* Records from a data source
* * * * * * *
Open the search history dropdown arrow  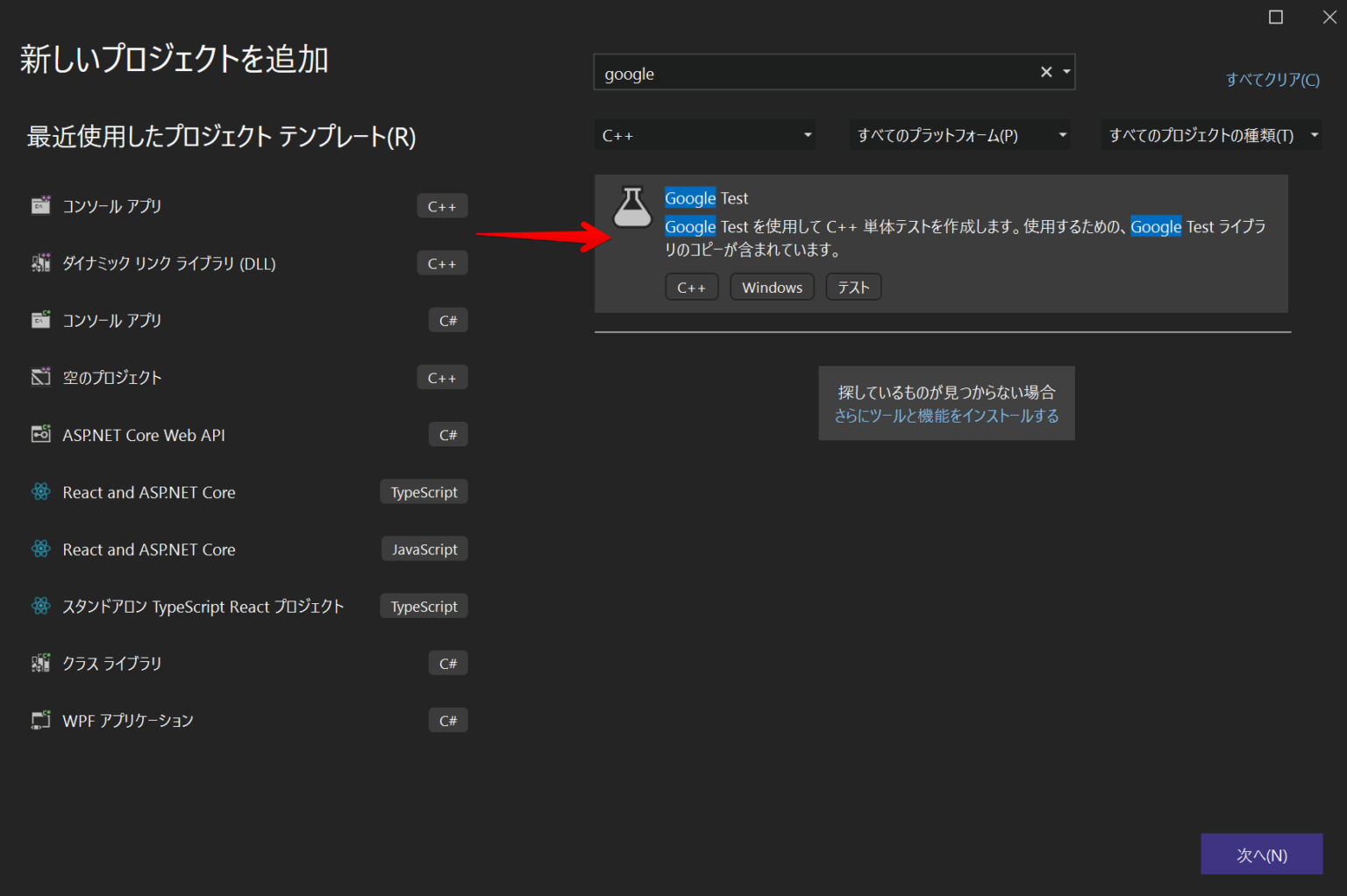1065,72
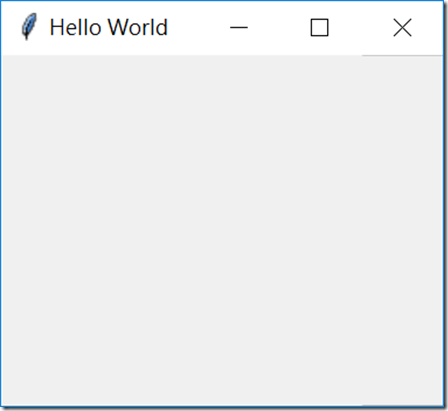Close the Hello World window
This screenshot has width=448, height=411.
pos(402,27)
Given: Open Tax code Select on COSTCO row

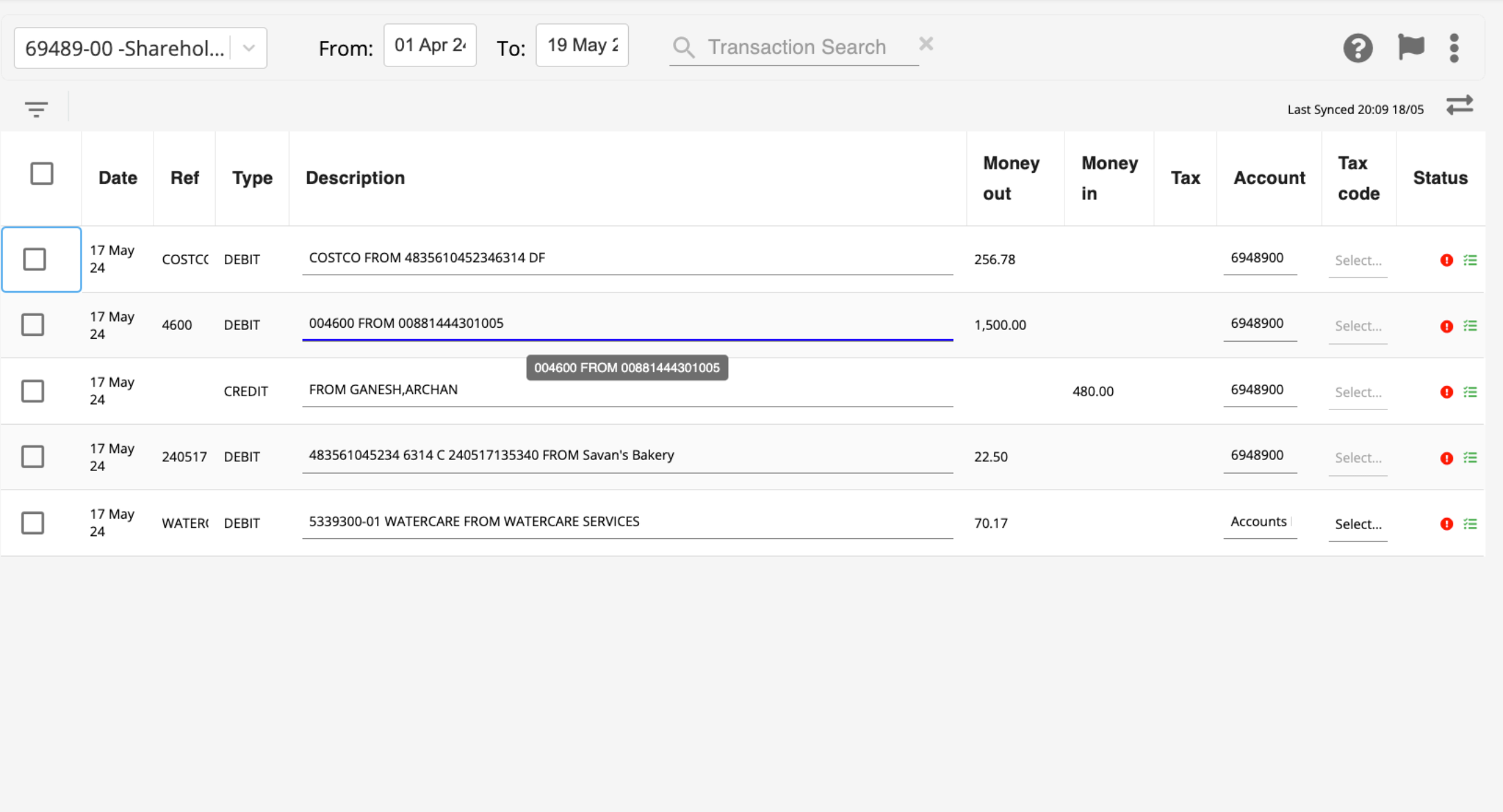Looking at the screenshot, I should click(x=1358, y=261).
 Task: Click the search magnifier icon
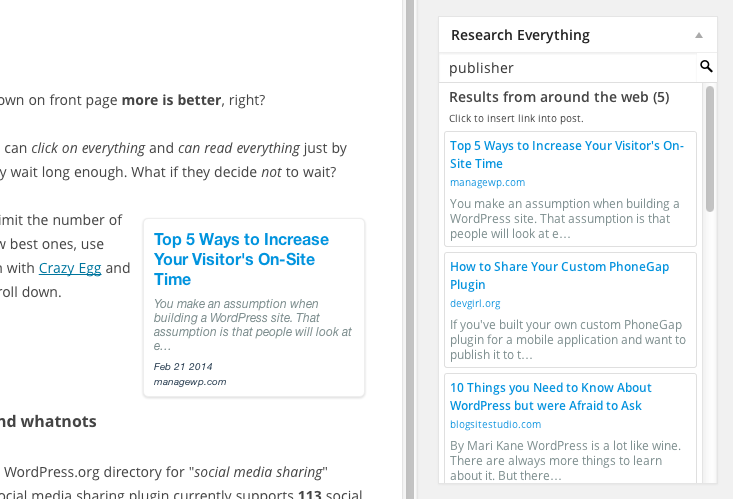pos(706,67)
* * * * * * *
* Task
Print the lines of the material exactly, from the line containing "Given: Open Tax code Select on COSTCO row" through the end of the material, leaving out the pictures.

* Response for this exercise
Given: Open Tax code Select on COSTCO row

Looking at the screenshot, I should click(x=1358, y=261).
 Task: Click the search magnifier icon
pos(706,67)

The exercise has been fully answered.